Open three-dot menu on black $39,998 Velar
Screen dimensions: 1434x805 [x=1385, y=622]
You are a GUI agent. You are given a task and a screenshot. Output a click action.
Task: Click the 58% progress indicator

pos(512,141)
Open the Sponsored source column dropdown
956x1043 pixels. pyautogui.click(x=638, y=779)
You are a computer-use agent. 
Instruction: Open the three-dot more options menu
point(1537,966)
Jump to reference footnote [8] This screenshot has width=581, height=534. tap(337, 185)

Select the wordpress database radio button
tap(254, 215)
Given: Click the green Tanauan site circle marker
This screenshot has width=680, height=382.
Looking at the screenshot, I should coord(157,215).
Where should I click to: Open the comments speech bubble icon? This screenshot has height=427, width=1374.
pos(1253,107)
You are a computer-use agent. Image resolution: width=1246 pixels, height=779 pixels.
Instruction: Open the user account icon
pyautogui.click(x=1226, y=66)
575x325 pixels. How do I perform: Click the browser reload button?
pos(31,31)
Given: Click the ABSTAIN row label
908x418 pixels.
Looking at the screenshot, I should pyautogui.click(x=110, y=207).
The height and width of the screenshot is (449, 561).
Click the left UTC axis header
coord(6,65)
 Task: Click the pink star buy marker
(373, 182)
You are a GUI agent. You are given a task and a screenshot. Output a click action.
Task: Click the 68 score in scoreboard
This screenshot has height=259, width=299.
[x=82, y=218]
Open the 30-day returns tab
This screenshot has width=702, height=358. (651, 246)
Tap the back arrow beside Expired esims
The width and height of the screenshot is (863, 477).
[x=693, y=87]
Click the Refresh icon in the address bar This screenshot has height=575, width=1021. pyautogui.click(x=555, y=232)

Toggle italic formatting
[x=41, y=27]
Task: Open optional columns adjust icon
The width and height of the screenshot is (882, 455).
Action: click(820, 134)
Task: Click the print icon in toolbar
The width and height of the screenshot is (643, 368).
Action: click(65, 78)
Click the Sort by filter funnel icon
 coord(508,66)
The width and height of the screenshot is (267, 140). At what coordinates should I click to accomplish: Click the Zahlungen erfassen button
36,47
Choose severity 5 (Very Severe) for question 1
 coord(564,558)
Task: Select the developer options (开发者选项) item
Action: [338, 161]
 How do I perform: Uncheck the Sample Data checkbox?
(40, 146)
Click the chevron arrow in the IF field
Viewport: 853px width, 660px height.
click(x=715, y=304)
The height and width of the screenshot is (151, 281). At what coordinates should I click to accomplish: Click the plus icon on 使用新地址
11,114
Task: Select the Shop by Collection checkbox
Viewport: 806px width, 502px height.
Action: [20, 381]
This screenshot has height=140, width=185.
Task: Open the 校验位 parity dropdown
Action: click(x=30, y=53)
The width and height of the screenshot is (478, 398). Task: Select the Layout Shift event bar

- [ASSIGNED TASK]: Write out the data once more, word for word.

- [RESPONSE]:
Open three-dot menu on black $39,998 Velar
Screen dimensions: 1434x805 [x=1385, y=622]
You are a GUI agent. You are given a task and a screenshot. Output a click action.
Task: Click the 58% progress indicator

pos(512,141)
Open the Sponsored source column dropdown
956x1043 pixels. pyautogui.click(x=638, y=779)
You are a computer-use agent. 
Instruction: Open the three-dot more options menu
point(1537,966)
Jump to reference footnote [8] This screenshot has width=581, height=534. tap(337, 185)

Select the wordpress database radio button
tap(254, 215)
Given: Click the green Tanauan site circle marker
This screenshot has width=680, height=382.
Looking at the screenshot, I should coord(157,215).
Where should I click to: Open the comments speech bubble icon? This screenshot has height=427, width=1374.
pos(1253,107)
You are a computer-use agent. Image resolution: width=1246 pixels, height=779 pixels.
Instruction: Open the user account icon
pyautogui.click(x=1226, y=66)
575x325 pixels. How do I perform: Click the browser reload button?
pos(31,31)
Given: Click the ABSTAIN row label
908x418 pixels.
Looking at the screenshot, I should pyautogui.click(x=110, y=207).
The height and width of the screenshot is (449, 561).
Click the left UTC axis header
coord(6,65)
 Task: Click the pink star buy marker
(373, 182)
You are a GUI agent. You are given a task and a screenshot. Output a click action.
Task: Click the 68 score in scoreboard
This screenshot has height=259, width=299.
[x=82, y=218]
Open the 30-day returns tab
This screenshot has width=702, height=358. (651, 246)
Tap the back arrow beside Expired esims
The width and height of the screenshot is (863, 477).
[x=693, y=87]
Click the Refresh icon in the address bar This screenshot has height=575, width=1021. pyautogui.click(x=555, y=232)

Toggle italic formatting
[x=41, y=27]
Task: Open optional columns adjust icon
The width and height of the screenshot is (882, 455).
Action: click(820, 134)
Task: Click the print icon in toolbar
The width and height of the screenshot is (643, 368).
Action: click(65, 78)
Click the Sort by filter funnel icon
 coord(508,66)
The width and height of the screenshot is (267, 140). At what coordinates should I click to accomplish: Click the Zahlungen erfassen button
36,47
Choose severity 5 (Very Severe) for question 1
 coord(564,558)
Task: Select the developer options (开发者选项) item
Action: [338, 161]
 How do I perform: Uncheck the Sample Data checkbox?
(40, 146)
Click the chevron arrow in the IF field
Viewport: 853px width, 660px height.
click(x=715, y=304)
The height and width of the screenshot is (151, 281). At what coordinates should I click to accomplish: Click the plus icon on 使用新地址
11,114
Task: Select the Shop by Collection checkbox
Viewport: 806px width, 502px height.
Action: [20, 381]
This screenshot has height=140, width=185.
Task: Open the 校验位 parity dropdown
Action: click(x=30, y=53)
The width and height of the screenshot is (478, 398). Task: Select the Layout Shift event bar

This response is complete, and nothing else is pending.